Pharmacoeconomic Evaluation of Risk Factors for Cardiovascular Disease

Abstract
Over the past 30 years the identification of high blood pressure and hypercholesterolaemia as major predictors of cardiovascular disease has led to an increasing expenditure on healthcare costs in pharmacological treatment of these risk factors. Most of the cost has been due to antihypertensive treatment, but evidence from randomised trials of the benefits of cholesterol-lowering drugs, along with the introduction of therapies with fewer side effects, suggests that expenditure on cholesterol treatment will rise dramatically. Cost-effectiveness analyses can aid decision making in the use of these treatments. For both hypertension and hypercholesterolaemia, the most favourable cost-effectiveness ratios were found in late middle age, in men compared to women, at the highest level of the risk factor, and in subjects with multiple risk factors.
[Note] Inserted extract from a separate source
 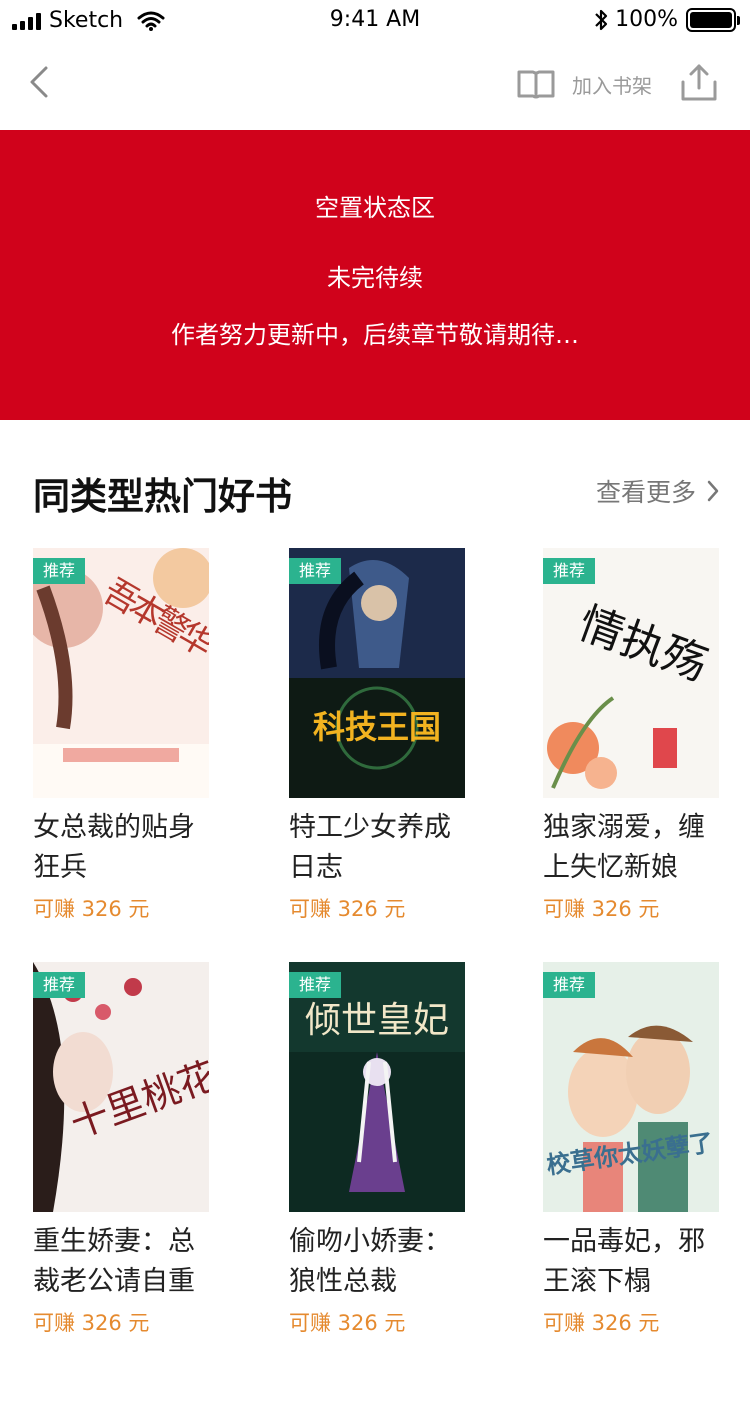 I want to click on book-title-line: 偷吻小娇妻：, so click(x=370, y=1242).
The most cost-effective treatments appear to be those which were the cheapest and which also produced the largest reductions in the risk factor. However, certain findings were based on assumptions which may be invalid. The most important of these in hypertension, and to a lesser extent in hypercholesterolaemia, is that different treatments have similar effects on morbidity and mortality for a given level of risk reduction. Experimental evidence that might confirm or refute this is not available for most treatments of hypertension. Moreover there are no trials in women or in the elderly of cholesterol-lowering treatments. The burden of disease due to these risk factors has been underestimated, and further research is required to establish the benefits of treatment on prevention of conditions such as heart failure, peripheral vascular disease, and vascular dementia.